WORK REQUEST.
Reproduce the records below exactly, but only between the lines holding "519x512 pixels." and "Task: Choose the Spacer content block", inclusive.

(PROVIDED ENTRIES)

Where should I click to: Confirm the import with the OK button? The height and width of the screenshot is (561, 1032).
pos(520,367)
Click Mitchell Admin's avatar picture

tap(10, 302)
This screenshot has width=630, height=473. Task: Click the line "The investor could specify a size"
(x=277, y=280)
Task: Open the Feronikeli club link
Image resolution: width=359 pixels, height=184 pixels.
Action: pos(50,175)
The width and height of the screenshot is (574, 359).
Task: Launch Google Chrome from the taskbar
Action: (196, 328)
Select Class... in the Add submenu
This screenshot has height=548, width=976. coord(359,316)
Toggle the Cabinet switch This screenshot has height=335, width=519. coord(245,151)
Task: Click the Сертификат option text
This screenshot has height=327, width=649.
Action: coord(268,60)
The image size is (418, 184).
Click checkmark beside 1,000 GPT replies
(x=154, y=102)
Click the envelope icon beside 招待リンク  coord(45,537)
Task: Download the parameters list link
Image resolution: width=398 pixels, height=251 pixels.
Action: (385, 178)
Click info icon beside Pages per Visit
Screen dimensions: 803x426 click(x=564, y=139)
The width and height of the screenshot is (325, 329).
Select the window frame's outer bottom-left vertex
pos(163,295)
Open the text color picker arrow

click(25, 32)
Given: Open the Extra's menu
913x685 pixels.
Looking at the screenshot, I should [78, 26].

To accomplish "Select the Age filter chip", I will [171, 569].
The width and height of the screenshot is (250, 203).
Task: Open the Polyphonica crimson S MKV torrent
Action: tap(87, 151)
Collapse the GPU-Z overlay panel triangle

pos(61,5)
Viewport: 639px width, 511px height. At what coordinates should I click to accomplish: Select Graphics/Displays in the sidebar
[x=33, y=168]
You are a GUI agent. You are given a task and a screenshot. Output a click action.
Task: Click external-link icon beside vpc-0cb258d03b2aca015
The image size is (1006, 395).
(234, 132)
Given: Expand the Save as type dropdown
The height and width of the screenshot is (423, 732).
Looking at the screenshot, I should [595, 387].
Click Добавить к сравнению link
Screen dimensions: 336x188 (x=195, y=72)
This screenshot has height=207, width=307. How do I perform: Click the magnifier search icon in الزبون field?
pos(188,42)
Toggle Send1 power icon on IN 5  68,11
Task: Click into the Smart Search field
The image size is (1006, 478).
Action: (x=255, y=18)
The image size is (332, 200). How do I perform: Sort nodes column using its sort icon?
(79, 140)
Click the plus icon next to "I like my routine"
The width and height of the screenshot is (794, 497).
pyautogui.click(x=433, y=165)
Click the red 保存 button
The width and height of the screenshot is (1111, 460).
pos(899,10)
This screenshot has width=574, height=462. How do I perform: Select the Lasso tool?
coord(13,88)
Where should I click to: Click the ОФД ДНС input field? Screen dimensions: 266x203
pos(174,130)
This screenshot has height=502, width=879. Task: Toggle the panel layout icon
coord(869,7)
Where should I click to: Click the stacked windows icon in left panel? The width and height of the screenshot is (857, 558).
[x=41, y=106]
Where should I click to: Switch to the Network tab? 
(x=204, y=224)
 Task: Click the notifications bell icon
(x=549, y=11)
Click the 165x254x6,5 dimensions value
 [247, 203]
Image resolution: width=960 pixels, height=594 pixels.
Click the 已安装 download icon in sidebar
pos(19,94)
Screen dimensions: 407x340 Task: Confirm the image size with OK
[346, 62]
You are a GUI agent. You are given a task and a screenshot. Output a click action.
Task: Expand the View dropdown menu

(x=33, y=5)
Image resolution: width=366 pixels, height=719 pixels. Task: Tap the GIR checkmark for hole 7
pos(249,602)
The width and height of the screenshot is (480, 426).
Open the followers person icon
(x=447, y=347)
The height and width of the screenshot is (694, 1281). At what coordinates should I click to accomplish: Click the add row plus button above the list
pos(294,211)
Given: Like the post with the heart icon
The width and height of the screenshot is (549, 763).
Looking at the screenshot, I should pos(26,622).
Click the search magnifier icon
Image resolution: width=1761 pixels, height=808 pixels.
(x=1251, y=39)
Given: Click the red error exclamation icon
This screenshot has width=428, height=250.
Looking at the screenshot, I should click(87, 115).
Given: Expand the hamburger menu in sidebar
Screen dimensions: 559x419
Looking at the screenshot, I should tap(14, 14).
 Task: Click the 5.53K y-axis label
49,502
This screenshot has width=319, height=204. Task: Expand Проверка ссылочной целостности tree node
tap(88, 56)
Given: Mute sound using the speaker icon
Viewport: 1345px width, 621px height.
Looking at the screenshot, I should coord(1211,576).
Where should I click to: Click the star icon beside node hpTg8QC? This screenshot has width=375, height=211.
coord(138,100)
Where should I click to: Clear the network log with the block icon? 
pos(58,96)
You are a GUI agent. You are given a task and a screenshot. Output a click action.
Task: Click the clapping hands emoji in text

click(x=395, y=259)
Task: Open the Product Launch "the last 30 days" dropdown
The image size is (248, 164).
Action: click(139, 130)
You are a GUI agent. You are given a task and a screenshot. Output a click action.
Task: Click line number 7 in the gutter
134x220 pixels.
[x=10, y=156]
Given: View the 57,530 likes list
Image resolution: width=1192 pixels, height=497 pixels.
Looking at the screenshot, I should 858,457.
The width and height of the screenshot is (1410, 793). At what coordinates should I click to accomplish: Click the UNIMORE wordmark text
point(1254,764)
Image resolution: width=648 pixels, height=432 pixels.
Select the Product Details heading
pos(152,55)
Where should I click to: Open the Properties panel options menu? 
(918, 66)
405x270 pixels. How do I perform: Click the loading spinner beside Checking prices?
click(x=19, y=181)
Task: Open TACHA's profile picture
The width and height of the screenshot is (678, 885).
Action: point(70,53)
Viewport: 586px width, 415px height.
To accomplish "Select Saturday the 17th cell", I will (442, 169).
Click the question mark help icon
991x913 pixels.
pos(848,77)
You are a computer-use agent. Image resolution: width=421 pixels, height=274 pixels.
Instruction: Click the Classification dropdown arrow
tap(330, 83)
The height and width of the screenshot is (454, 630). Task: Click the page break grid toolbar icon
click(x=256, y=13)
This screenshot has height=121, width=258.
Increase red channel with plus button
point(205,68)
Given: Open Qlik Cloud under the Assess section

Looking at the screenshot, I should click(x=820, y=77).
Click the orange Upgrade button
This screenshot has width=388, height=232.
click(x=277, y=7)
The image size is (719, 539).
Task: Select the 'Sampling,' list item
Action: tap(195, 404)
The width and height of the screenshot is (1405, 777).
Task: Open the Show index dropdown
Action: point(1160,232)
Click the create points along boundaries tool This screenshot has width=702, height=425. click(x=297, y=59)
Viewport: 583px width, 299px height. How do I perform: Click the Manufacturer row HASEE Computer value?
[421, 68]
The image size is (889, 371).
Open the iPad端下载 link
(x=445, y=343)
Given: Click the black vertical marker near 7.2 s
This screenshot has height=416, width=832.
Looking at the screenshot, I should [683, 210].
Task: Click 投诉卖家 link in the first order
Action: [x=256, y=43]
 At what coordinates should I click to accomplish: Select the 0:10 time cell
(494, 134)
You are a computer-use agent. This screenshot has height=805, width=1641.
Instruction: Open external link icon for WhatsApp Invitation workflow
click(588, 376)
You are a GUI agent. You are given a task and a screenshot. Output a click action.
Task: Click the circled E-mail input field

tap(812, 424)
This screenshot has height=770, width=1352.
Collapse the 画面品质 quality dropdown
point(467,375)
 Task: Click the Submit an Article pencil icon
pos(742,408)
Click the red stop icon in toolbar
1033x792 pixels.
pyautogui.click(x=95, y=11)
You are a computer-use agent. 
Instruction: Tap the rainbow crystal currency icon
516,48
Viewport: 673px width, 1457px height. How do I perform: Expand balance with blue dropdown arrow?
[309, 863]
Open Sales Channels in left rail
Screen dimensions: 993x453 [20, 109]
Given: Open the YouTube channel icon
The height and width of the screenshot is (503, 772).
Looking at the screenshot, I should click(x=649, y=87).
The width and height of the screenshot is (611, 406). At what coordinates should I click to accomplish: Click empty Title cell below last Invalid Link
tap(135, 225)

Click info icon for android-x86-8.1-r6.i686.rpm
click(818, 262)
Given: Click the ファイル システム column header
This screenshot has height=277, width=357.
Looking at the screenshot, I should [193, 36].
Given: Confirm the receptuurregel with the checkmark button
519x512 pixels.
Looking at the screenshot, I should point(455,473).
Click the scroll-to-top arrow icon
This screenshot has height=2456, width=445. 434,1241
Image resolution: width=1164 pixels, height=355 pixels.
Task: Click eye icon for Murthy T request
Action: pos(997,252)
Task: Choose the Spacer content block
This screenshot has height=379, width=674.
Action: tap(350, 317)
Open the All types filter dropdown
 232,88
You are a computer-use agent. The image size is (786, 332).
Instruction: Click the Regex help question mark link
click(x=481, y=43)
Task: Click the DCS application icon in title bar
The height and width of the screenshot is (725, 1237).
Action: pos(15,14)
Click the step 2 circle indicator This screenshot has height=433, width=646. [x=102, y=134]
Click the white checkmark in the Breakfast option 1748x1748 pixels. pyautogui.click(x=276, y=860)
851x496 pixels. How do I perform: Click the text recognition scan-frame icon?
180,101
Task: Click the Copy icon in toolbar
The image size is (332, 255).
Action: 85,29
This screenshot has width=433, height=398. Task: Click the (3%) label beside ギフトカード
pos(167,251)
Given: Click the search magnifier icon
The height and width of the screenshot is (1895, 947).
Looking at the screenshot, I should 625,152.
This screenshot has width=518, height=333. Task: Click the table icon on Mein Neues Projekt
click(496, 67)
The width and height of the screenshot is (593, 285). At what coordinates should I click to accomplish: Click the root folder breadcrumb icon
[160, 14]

(End PROVIDED ENTRIES)

ANSWER SECTION.
519x512 pixels.
Looking at the screenshot, I should point(455,473).
Click the scroll-to-top arrow icon
This screenshot has height=2456, width=445. 434,1241
Image resolution: width=1164 pixels, height=355 pixels.
Task: Click eye icon for Murthy T request
Action: pos(997,252)
Task: Choose the Spacer content block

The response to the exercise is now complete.